YOUR TASK: Scan the entries for lines with the word "alarm" and copy those lines.

Stored data entries
★ ★ ★ ★ ★ ★ ★
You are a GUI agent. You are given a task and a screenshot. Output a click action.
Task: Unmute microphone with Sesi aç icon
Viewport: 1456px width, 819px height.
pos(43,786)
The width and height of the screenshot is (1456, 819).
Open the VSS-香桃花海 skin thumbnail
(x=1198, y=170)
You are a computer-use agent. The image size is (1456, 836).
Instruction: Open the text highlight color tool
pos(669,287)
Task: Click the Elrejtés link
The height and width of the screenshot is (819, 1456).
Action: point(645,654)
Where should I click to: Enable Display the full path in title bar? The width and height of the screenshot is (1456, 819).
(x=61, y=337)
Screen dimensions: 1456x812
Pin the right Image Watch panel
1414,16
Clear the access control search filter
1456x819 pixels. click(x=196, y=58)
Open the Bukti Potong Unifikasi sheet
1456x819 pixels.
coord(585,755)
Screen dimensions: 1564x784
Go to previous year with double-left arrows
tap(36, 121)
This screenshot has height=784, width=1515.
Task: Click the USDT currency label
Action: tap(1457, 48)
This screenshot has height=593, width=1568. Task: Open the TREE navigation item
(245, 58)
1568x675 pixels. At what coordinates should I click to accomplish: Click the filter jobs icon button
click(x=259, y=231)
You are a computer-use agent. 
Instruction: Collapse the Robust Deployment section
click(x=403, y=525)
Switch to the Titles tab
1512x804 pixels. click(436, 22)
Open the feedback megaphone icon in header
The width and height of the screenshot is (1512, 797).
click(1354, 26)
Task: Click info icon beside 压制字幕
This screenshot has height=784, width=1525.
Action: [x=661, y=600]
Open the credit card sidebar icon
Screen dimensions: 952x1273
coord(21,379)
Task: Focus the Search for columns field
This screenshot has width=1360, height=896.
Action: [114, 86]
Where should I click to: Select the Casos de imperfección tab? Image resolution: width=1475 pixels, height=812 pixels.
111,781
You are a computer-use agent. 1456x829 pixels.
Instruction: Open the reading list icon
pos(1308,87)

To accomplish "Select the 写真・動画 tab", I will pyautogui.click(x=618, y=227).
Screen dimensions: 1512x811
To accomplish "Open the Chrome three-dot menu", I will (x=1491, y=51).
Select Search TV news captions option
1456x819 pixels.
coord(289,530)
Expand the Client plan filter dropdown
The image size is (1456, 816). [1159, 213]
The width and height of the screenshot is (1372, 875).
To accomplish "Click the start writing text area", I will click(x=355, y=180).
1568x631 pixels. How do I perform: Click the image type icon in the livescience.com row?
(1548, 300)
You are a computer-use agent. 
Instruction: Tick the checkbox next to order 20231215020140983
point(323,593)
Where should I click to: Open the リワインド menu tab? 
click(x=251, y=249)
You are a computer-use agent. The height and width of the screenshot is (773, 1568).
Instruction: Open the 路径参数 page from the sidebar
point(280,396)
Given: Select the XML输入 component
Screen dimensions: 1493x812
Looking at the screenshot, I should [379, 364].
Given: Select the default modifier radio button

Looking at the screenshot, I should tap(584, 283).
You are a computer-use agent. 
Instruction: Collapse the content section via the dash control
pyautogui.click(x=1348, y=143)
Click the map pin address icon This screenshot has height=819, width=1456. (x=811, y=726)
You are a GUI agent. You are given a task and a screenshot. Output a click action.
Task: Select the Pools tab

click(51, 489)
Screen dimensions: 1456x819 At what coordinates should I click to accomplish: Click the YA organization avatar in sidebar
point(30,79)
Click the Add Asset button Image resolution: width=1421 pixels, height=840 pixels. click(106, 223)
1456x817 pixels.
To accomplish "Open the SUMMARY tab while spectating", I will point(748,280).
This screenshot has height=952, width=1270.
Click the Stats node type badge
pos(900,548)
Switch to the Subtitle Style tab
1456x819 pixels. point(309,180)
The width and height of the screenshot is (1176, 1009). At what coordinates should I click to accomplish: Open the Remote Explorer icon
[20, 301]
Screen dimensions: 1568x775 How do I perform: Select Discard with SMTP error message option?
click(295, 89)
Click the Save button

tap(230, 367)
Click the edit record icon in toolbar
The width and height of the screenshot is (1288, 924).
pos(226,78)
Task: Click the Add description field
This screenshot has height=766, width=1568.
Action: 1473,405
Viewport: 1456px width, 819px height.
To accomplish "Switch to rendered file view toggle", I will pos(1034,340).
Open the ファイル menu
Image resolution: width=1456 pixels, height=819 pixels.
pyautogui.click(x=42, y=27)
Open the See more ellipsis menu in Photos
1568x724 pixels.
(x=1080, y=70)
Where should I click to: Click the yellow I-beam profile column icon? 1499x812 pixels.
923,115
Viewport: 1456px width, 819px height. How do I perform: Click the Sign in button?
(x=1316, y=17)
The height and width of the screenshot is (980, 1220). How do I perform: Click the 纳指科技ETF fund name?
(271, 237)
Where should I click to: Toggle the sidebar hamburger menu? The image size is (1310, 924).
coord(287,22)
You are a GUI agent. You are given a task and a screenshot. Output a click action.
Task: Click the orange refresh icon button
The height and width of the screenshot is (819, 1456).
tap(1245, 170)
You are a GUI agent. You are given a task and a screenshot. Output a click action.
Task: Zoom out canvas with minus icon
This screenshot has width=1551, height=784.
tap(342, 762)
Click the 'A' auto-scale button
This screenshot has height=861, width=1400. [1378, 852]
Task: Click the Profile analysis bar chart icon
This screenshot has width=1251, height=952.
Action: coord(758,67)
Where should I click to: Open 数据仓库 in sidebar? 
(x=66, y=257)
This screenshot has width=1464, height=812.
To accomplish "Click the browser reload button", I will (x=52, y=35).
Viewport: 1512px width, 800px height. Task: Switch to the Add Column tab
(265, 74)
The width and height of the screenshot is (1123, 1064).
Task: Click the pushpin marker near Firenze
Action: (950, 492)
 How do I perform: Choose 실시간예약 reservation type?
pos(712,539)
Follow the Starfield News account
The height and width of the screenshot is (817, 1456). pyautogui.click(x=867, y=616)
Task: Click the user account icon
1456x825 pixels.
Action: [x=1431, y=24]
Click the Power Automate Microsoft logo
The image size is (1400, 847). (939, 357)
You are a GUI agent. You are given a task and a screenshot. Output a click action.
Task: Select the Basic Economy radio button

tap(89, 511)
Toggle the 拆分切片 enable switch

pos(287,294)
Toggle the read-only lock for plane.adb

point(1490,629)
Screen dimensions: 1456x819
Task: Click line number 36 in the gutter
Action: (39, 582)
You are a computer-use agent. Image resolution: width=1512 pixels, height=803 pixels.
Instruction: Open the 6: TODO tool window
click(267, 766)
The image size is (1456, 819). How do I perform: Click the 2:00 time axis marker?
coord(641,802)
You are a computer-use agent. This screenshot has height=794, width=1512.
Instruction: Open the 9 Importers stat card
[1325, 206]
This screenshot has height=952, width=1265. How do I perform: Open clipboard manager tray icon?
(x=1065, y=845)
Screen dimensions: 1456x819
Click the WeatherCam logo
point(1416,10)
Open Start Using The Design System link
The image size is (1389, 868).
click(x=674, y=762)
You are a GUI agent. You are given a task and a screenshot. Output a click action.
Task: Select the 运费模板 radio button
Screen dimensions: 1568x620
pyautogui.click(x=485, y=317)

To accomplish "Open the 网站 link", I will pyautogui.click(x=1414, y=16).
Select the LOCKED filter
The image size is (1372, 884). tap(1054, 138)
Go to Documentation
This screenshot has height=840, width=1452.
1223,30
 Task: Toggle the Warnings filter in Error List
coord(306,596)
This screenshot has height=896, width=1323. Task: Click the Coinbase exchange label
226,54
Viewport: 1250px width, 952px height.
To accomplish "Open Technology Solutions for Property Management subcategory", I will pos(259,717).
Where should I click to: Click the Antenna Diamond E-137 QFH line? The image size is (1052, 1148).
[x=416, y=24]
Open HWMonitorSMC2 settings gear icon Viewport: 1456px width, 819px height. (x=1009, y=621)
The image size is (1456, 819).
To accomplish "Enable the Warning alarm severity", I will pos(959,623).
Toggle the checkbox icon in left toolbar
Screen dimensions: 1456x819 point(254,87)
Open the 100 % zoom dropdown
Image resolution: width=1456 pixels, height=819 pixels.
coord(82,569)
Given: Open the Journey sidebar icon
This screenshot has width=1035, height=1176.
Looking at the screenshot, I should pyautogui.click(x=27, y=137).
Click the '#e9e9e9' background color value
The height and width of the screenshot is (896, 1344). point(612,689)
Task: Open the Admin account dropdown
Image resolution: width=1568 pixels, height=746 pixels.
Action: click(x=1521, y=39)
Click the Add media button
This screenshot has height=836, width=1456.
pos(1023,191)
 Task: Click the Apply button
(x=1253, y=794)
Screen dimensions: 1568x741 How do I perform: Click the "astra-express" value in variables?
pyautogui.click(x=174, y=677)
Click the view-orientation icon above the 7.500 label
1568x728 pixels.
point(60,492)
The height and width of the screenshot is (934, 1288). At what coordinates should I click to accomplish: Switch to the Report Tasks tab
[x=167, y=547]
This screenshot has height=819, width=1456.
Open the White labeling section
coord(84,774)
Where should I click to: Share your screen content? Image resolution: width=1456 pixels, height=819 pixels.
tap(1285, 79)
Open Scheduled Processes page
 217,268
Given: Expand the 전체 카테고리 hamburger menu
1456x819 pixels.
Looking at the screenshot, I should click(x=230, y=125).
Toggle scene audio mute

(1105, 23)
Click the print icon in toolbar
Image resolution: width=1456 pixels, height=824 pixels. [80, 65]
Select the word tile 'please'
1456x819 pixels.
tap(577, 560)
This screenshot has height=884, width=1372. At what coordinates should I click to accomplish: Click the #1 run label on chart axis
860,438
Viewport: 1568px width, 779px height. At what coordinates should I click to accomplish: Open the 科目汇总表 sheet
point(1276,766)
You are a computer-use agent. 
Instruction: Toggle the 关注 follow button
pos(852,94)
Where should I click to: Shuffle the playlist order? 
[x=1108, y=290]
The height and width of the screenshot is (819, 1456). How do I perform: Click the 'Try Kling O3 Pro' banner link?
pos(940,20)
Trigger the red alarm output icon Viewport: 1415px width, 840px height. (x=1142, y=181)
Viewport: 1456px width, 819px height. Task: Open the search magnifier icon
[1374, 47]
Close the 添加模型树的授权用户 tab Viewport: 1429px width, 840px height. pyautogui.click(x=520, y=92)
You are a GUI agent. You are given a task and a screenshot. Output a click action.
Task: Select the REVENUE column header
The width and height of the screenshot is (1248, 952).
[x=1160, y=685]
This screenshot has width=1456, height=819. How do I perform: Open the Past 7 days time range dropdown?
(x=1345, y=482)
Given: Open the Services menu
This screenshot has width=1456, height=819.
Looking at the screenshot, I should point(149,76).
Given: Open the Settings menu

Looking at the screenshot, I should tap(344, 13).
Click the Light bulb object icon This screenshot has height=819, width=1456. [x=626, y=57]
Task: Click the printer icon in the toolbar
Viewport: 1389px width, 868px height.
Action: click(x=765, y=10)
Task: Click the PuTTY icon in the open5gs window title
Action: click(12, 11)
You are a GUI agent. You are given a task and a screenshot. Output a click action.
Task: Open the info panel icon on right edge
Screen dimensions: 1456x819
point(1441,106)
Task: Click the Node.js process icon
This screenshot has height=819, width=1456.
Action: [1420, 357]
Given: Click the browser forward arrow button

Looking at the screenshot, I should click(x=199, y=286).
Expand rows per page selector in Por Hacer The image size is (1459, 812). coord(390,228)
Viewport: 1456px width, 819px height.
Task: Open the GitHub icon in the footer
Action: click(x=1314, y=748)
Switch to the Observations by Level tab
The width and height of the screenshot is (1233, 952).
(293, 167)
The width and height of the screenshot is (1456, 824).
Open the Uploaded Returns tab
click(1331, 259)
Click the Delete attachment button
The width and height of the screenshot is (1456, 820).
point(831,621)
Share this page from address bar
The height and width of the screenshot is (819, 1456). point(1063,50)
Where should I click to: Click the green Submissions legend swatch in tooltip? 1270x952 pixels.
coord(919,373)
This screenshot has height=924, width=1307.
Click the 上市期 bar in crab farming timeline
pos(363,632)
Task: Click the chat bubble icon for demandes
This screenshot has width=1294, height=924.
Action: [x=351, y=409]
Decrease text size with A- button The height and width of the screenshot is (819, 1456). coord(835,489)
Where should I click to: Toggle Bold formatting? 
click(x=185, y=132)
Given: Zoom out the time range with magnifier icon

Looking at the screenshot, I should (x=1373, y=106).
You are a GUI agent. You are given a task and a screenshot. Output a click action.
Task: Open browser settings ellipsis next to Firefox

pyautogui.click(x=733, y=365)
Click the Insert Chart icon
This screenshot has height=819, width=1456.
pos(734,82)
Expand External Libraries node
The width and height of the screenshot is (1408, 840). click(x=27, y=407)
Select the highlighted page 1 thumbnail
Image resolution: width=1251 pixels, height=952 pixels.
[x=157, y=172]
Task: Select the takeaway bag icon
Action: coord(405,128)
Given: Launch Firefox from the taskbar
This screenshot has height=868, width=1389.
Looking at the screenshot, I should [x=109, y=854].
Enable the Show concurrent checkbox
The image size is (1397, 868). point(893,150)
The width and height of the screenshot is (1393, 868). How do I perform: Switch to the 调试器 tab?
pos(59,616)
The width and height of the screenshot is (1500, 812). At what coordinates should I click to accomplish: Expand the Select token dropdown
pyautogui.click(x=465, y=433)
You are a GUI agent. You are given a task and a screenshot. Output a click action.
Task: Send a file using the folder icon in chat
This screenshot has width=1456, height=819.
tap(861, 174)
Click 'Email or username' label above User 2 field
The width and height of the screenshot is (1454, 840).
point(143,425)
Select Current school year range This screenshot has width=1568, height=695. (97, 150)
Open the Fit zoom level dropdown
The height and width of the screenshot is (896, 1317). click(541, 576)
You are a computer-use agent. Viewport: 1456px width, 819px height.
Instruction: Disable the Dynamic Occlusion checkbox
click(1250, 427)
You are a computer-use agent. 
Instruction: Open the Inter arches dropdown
★ ★ ★ ★ ★ ★ ★
WRITTEN SOLUTION:
To accomplish "Enable the Warning alarm severity", I will pos(959,623).
Trigger the red alarm output icon Viewport: 1415px width, 840px height. (x=1142, y=181)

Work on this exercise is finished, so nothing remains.